Bring yourself back to 1965 with this American classic featuring Eric “The Kid” Stoner played by film legend Steve McQueen. Imagine everything that comes with it – the gambling, the money, the women, the fame and the reputation.
This poker drama was written by Terry Southern and Ring Lardner Jr., in his first major work since being blacklisted as a member of The Hollywood Ten.
The script was adapted from Richard Jessup’s novel, which was inspired by The Hustler, got it? And though it received mixed reviews, Edward G. Robinson and Joan Blondell both earned critical acclaim and award nominations for their supporting roles.
The Cincinnati Kid film summary
When Eric Stoner, an up-and-comer in the poker scene, learns that Lancey “The Man” Howard is nearby, he decides to challenge him to a game. Though his friend Shooter (Karl Malden) warns him about a potentially negative outcome, Stoner goes through with it. After galavanting with women and some other preparations, The Kid and The Man are involved in a huge game with six players including Shooter.
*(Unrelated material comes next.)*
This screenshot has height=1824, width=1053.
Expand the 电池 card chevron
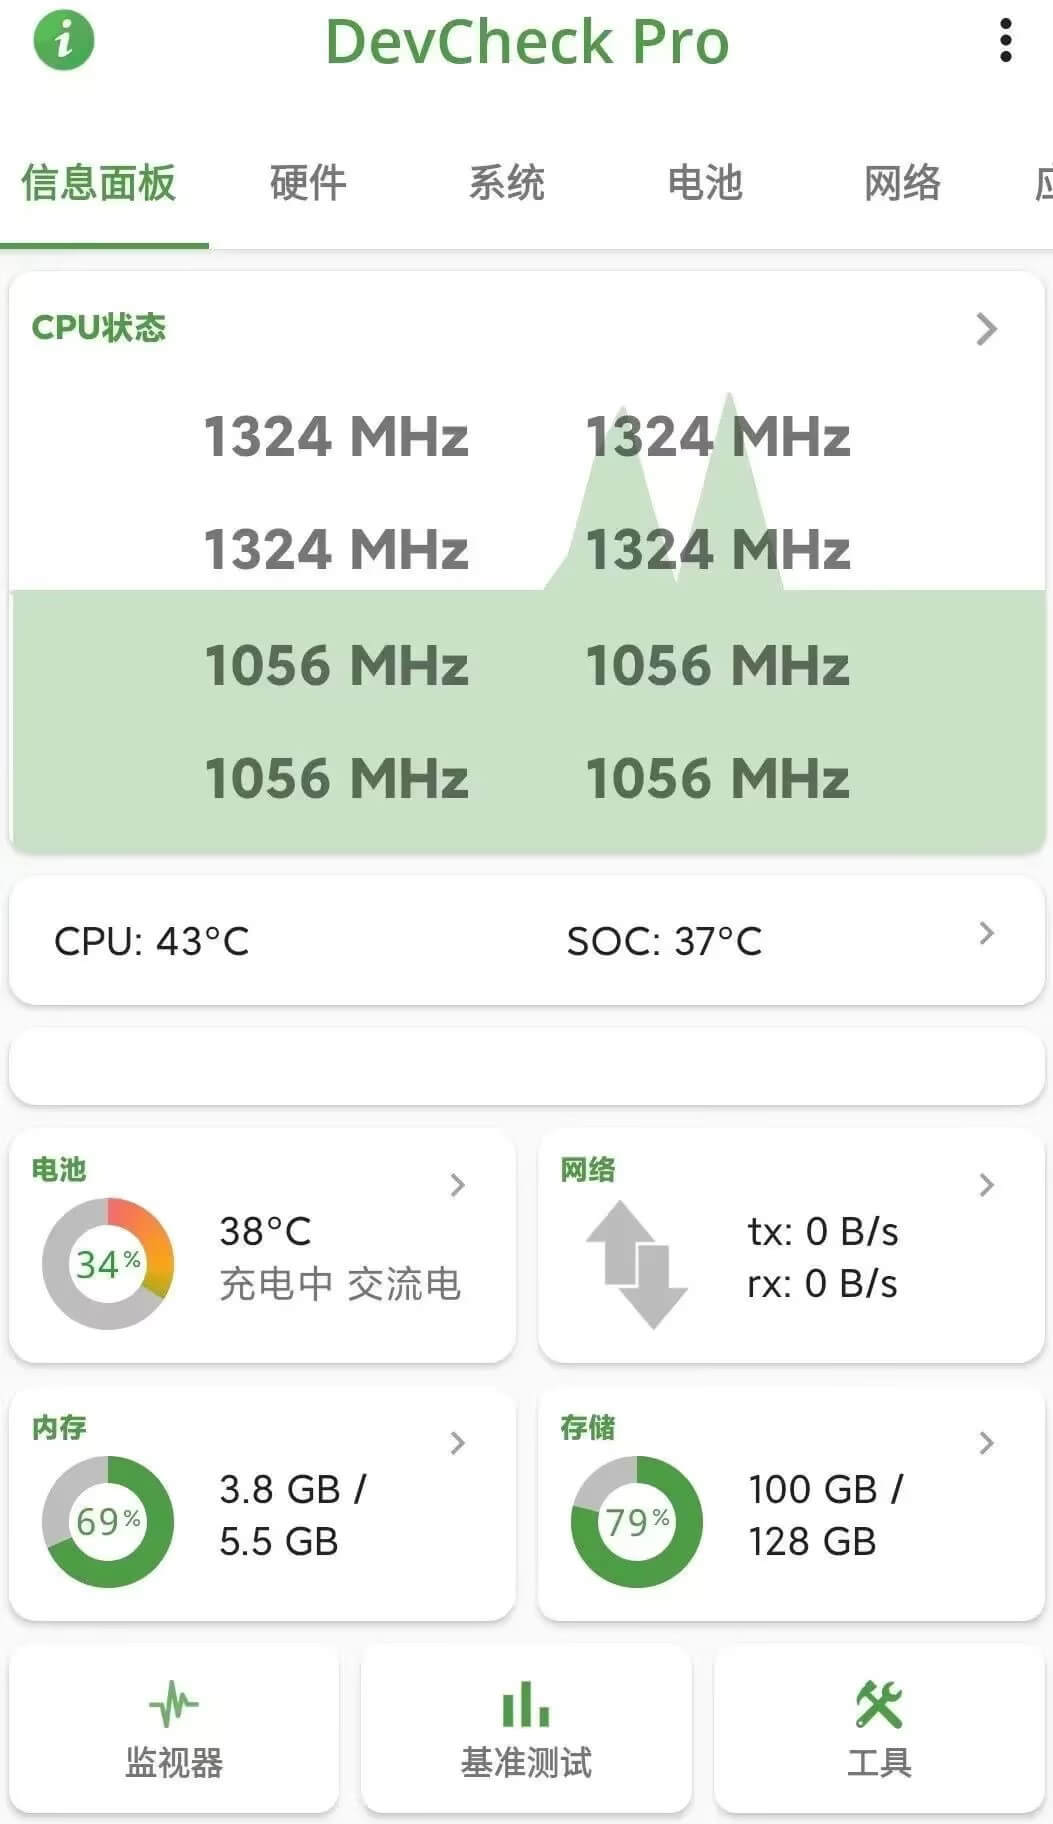[x=458, y=1185]
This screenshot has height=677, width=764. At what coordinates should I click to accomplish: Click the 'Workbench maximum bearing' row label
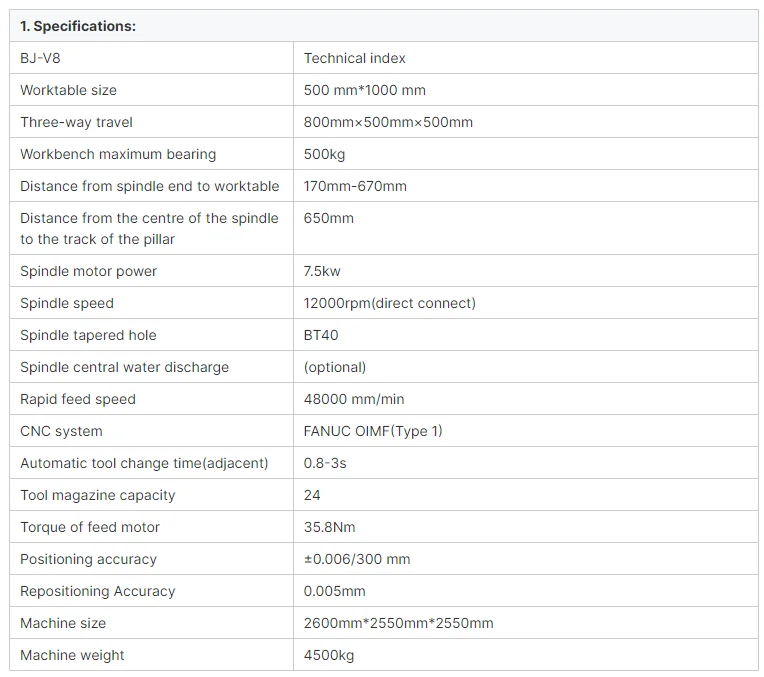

As the game goes on and the bluffing continues, Howard begins to lose confidence, along with some big pots. As some well-timed seduction is going on by female characters intended to sway the outcome, the suspense in the poker playing continues to increase until the final, mind-blowing hand. The end result is one that would cripple the career of professional poker for life if he were to suffer the same bad beat.
Straight flush for Steve McQueen and Edward G. Robinson at the Box Office?
A massive hit indeed. Think The Hustler with a different spin on things, but realistic just the same. Mix a stellar cast together, masterfully playing out a well-written script, and the result is a winning hand here. Card players go nuts for this film and non-gamblers alike find it enjoyable. Even if you’re typically a sports bettor and don’t necessarily watch or even understand poker, you’ll be right at the edge of your seat nonetheless. McQueen kills it with his typical smooth style and great acting. Director Norman Jewison does a great job in his first collaboration with McQueen. All around it is simply a great movie that could be watched over and over again.